The general labour that TimeRaiser is using is the same type of labour that the United States—and much of the Western world—uses today: exploitation of poor people of colour who do not speak the native language and are forced into horrible working conditions. In America specifically, the exploitation of migrant workers specifically for the profit of corporations is already a well-documented phenomenon. These groups are especially at risk during the pandemic, and would be in danger if they tried to come forward. Don’t think Canada is off the hook either; we have our own issues with the exploitation of migrant workers, especially during the current pandemic.
Lim further emphasizes the racial makeup of TimeRaiser’s staff through the way in which immigrant workers are treated later in the book. Due to her supervisor’s selfishness, Polly ends up being demoted to an H-1 visa, forced to live in a crowded camp, where a lot of the women are black, Asian, and LatinX. It is infuriating to read how women in these camps are barely paid a dollar for every hour of backbreaking work they endure, and how they are forced to live in squalor. At the same time, the treatment of these fictional women holds a disturbing mirror up to present-day society.
Another masterful detail is Lim’s frequent mentioning of people speaking in Spanish to Polly once she starts working as an H-1 employee. When Polly asks why, an Asian woman laughs and tells her: “it’s because you’re a labourer”. For these women, laughter is the only way in which women can hold onto their agency in the face of discrimination and misery.
Lim truly is a master of her craft. I was amazed by the way in which she effortlessly weaves details of her story together, creating a profoundly dystopian portrait of a society trying to build itself on a crumbling empire. Her vision of America is unfortunately becoming an increasingly likely future, and I can only hope things will end as well in our modern day North America as it did in Polly’s story.

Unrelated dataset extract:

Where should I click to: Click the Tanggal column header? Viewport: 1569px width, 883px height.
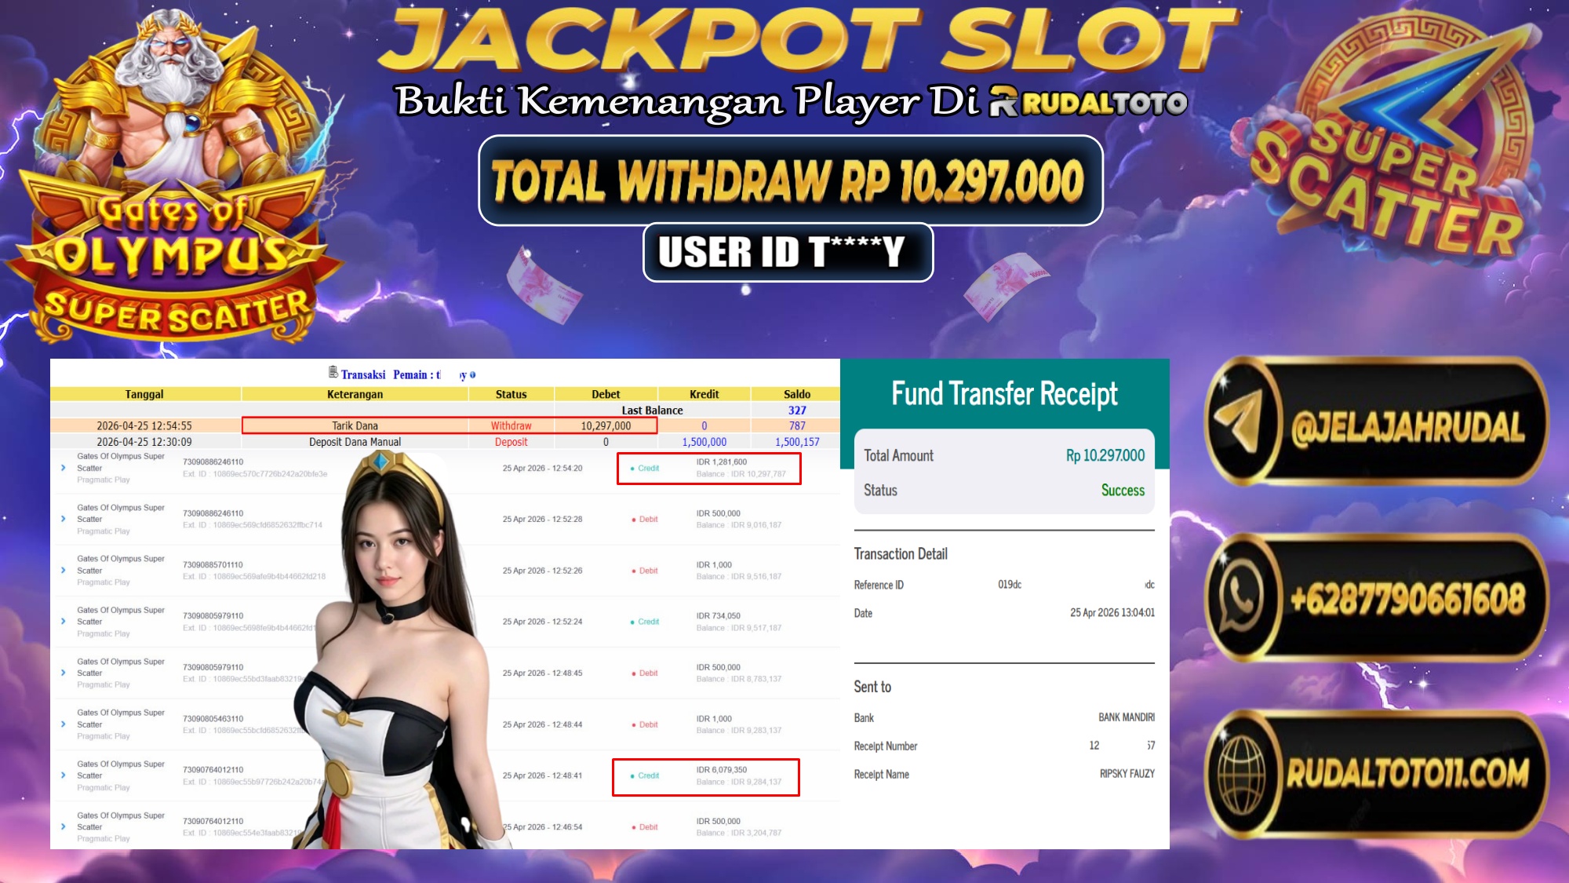(145, 394)
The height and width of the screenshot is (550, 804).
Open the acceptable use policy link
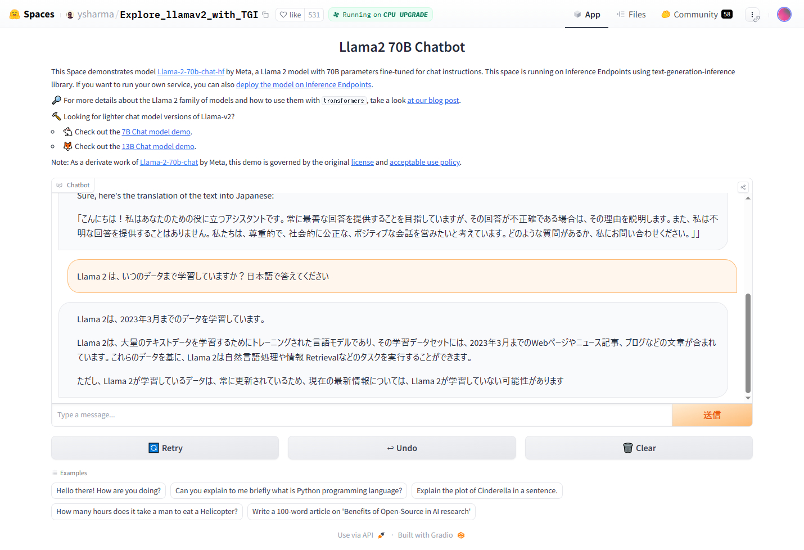pos(424,163)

Reading this book and hearing about these women’s struggles made me cry. Lim is an amazing writer, and she knows exactly how to portray flawed, well-rounded, human characters. Seeing Polly adapt to her circumstances and find a way to make peace with them was truly something inspirational.
This world might not be pretty, but it is possible to survive the hardships in this life.
When it seems like society is falling apart around me, novels like Lim’s keep me going. An Ocean of Minutes isn’t about a romantic reunion or Polly living out her dreams. It has one simple, powerful message: this world might not be pretty, but it is possible to survive the hardships in this life. It is alright to remember the dead and mourn lost relationships, but eventually we have to move on. As tempting as it may be, nostalgic yearning for the past will not beget any productive change in our present world.